Cotton was the Artistic Director for Katy Perry's 2010 music video, California Gurls, which was based on themes and imagery from his paintings and painted the album cover for her 3rd studio album Teenage Dream.

In 2011, he debuted performance art work, Cockaigne for Performa 11, where he employed the forms of both ballet and burlesque to create a celebration of whipped cream and cotton candy.

In December 2012, Works & Process at the Guggenheim Museum collaborated with Cotton to present ten performances of Sergei Prokofiev's Peter & the Wolf as part of an annual tradition. Cotton brought the production to life with a newly commissioned installation, featuring free-standing, hand-painted characters set within a kinetic gingerbread chalet. Fashion designer Isaac Mizrahi narrated the performances, while George Manahan conducted the Juilliard Ensemble.

Cotton photographed actress Elle Fanning for the Spring 2013 Fashion Issue of New York Magazine, capturing her within sets he designed. In these photos, Fanning is often seen wearing clothing and accessories created by Cotton, which were inspired by the Spring 2013 collections.

At Will Cotton's suggestion, Ladurée's chefs created a new macaron flavor, Ginger-infused whipped cream. Inspired by this, Cotton painted an image of one of his favorite models, singer Hannah Cohen, wearing a whipped cream dress to embody the new confection. The painting was featured on a Ladurée box, which was sold at the "colette art DRIVE-THRU at alchemist" during Art Basel Miami and at Ladurée's New York Madison Avenue boutique in 2013.

In 2015, Will Cotton's painting was featured on the cover of the 25th Anniversary Issue of Martha Stewart Living. The collaboration between Cotton and Martha Stewart, which she described as "a painterly journey" to a confectionary fantasyland, resulted in an exquisite portrait and inspired a collection of dreamy holiday desserts.

Cotton participated in Art x Puzzles' "Puzzles with Purpose" initiative in 2020, a project designed to support contemporary artists during the COVID-19 pandemic. His painting Cotton Candy Cowboy was featured as part of an Unlimited Collector Edition jigsaw puzzle, helping raise funds for artists during the global crisis.

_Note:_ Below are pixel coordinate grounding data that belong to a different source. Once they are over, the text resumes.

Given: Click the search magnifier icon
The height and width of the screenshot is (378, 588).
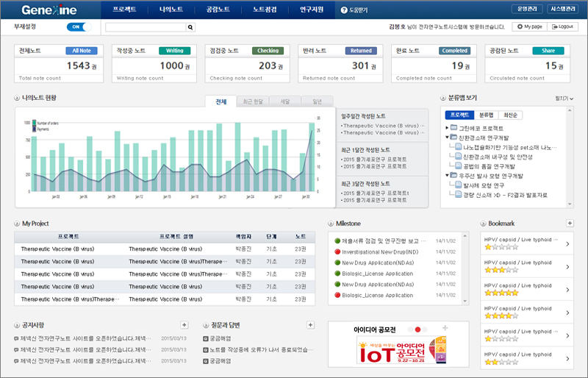Looking at the screenshot, I should click(191, 27).
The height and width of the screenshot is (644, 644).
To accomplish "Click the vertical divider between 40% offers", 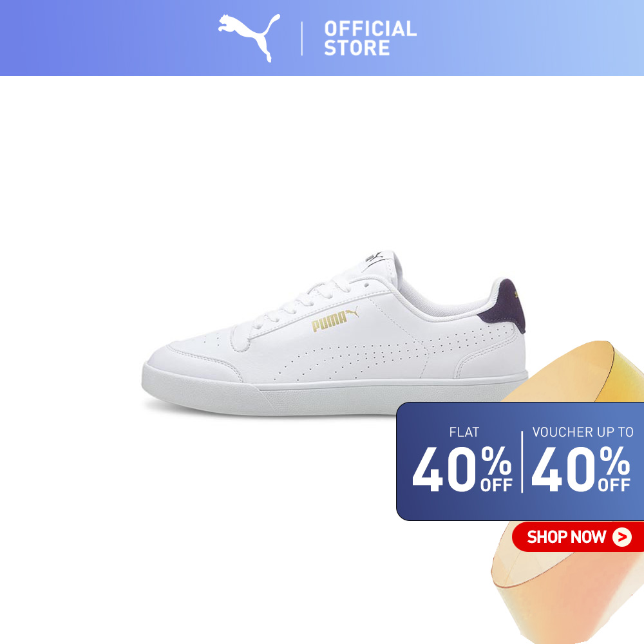I will [522, 462].
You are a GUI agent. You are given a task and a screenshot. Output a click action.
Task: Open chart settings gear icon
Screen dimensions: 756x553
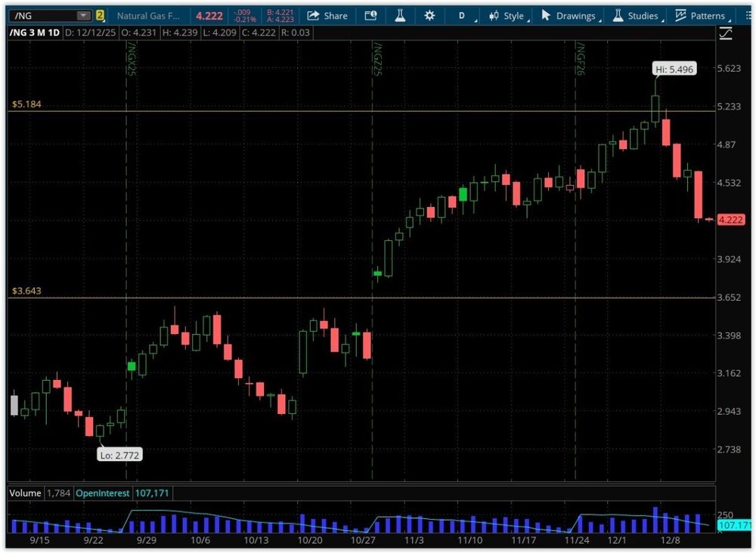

In 2025, Cotton presented a site-specific installation at Rockefeller Center as part of the Art in Focus program. The exhibition included a 125-foot mural installed beneath 45 Rockefeller Plaza, as well as sculptural displays in the building’s vitrines. The work featured recurring motifs from Cotton’s practice, such as cowboys, unicorns, and dessert-themed imagery. The installation was on view across multiple locations within the Rockefeller Center campus.